The Biden administration is eyeing a rewrite of the “Products of the USA” label, with Sen. Roger Marshall (R-Kan.) introducing the Bona Fide Beef Branding Act 2022 (S3439), which would direct the USDA to eliminate the current . Product of USA Meat Label. Instead, the new bill will create three new voluntary labels to help clear consumer confusion in the market and help beef producers. Marshall’s bill would allow a label to be applied to meat saying “processed in the United States” that would undergo substantial changes in a US facility.

The law would also create a label that said, “Raised and processed in the United States,” covering a live animal in the U.S. for at least 100 days before being processed in a U.S. facility.

The third label, “born, raised and processed in the United States” means that the live animal was born and raised and processed in the US. Critics of the “Products of the USA” label point out that a meat product that comes from other countries may qualify for the label if processed in the country.

background. The USDA announced in July that it was conducting a “top-to-bottom review” of the label and what it means for consumers, and President Joe Biden last week asked the White House to come up with a new product from the USA labeling effort. reiterated support.

Bottom Line: The key to any amendment to the USA label Voluntary Product will be what kind of restrictions are put in place because it could affect the importation of cattle from Canada and/or hogs, many of which are introduced into the US at an early age. Is imported and fed in US feedlots and processed in US meat facilities.

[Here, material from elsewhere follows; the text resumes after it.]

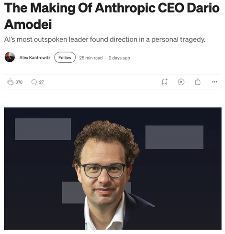Click the gray rectangle right of portrait
Screen dimensions: 225x234
(174, 137)
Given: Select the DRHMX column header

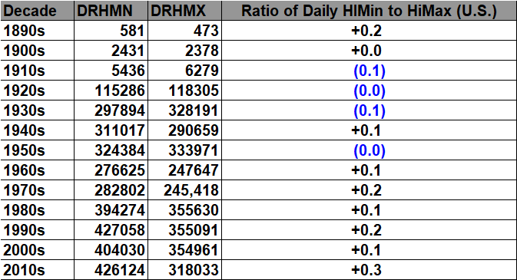Looking at the screenshot, I should [x=184, y=11].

Thailand found ASF in slaughterhouse

Thai officials say African swine fever (ASF) was detected in samples collected at a slaughterhouse in Nakhon Pathom province, the first official confirmation of the disease in the country. As we reported in “Evening Report” on Monday, Thai authorities began collecting blood samples from slaughterhouses amid growing speculation that an ASF outbreak was being hidden and destroying Thai hog herds.

Agricultural values ​​of China: -4.2% with pigs, +8.8% without them

How is agricultural price inflation affecting China? The Dimms blog calculated changes in prices of key commodities over the past two years from the National Bureau of Statistics raw material price reports and collected from the Ministry of Agriculture, to assess the overall picture, which it says is “quite cloudy”. Many agricultural commodities in China registered double-digit price increases in 2021. However, an average of 42% in hog prices replaced everything else. The strongest increase was in cotton prices, up 38% from 2020. Prices of eggs, corn, soymeal, soybeans and raw milk rose by 13% to 30%. The prices of wheat, mutton and beef registered a single digit increase. With rice prices falling due to weak downstream demand, many provinces have introduced minimum price purchases to reduce prices after the 2021 harvest. Chicken and groundnut prices were down 2% and 5% respectively. A composite index (weighted by the value of production of these goods) comes in at an average of -4.2% price change in 2021. The hog had a major influence on the index due to the enormous value of its production. Recalculating the index excluding hog prices yields an 8.8% weighted average price increase, Dimsum calculates.

Tyson executives are “working aggressively” to bridge the supply-demand gap

Tyson is raising wages and investing $450 million in automation. The company is also building “nine chicken plants, two case ready beef and pork plants, and a new bacon plant.”